Derrière une adresse anodine, childablet.net, se cachait un marché souterrain du don de gamètes, bien loin des protocoles stricts de la procréation médicalement assistée. Jeudi 5 juin, à Paris, un homme a été interpellé et placé en garde à vue. Les gendarmes le soupçonnent d’être le cerveau de cette plateforme illégale qui aurait contourné tous les garde-fous de la loi. Le site, désormais fermé, rassemblait plus de 7 000 membres, selon le communiqué des forces de l’ordre. Des femmes, souvent en situation de détresse ou confrontées à des délais interminables dans les parcours classiques de PMA, y recherchaient des dons « sauvages ». L’administrateur présumé aurait exploité cette vulnérabilité en organisant des dons hors cadre médical, sans suivi, sans traçabilité, et parfois contre rétribution.

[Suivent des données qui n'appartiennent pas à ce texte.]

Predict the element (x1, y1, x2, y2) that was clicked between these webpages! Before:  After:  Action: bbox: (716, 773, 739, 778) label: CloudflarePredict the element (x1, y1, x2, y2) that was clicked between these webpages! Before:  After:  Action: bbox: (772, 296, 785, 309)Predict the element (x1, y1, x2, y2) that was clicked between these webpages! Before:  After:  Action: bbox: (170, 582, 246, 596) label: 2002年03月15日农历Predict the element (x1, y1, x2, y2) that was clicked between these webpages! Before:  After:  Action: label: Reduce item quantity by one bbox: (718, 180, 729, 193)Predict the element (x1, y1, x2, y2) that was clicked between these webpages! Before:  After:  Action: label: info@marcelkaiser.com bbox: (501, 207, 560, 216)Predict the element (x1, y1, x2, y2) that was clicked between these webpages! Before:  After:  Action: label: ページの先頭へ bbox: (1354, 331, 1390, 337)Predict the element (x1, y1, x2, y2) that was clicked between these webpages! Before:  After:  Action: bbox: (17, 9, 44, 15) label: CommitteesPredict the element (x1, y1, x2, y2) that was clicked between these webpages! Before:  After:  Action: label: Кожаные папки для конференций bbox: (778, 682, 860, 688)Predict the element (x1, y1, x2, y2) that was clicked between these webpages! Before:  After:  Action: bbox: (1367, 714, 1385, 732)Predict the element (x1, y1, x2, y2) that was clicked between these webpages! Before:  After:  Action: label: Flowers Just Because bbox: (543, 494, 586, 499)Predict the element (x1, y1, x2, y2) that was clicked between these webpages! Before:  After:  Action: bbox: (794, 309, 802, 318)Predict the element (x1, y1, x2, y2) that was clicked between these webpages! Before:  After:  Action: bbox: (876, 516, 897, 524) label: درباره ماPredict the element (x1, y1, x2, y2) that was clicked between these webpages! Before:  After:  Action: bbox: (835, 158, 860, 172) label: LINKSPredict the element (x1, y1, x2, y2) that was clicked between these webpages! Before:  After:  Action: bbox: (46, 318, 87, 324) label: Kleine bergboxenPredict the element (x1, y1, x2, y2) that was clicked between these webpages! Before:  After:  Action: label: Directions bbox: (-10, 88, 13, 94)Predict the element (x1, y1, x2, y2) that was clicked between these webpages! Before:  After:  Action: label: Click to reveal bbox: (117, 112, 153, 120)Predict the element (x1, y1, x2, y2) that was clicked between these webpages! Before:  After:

Les gendarmes de l’unité cyber C3N de Lille ont lancé l’alerte en avril
Après avoir découvert l’existence du site lors d’une veille numérique. Depuis, l’enquête progresse sous l’égide du parquet de Valenciennes. Elle révèle une mécanique bien huilée : abonnement payant, appels à dons en cryptomonnaie, promesse de fertilité express… jusqu’à la vente de ses propres gamètes contre « dédommagement ». Un système parallèle s’était installé, tolérant les risques sanitaires et juridiques que la loi interdit précisément de contourner. Absence de contrôle médical, anonymat non garanti, risques d’abus, conflits de filiation : autant de zones grises que la justice entend clarifier. L’enquête soulève aussi une question : pourquoi tant de femmes en viennent-elles à sortir du cadre légal ? Dans leur communiqué, les gendarmes rappellent que seule la PMA encadrée par la loi française garantit la sécurité, la traçabilité et la protection des bénéficiaires. Le site illégal, lui, aura servi d’interface douteuse entre détresse intime et opportunisme numérique. Pour son administrateur, les prochaines étapes s’annoncent judiciaires.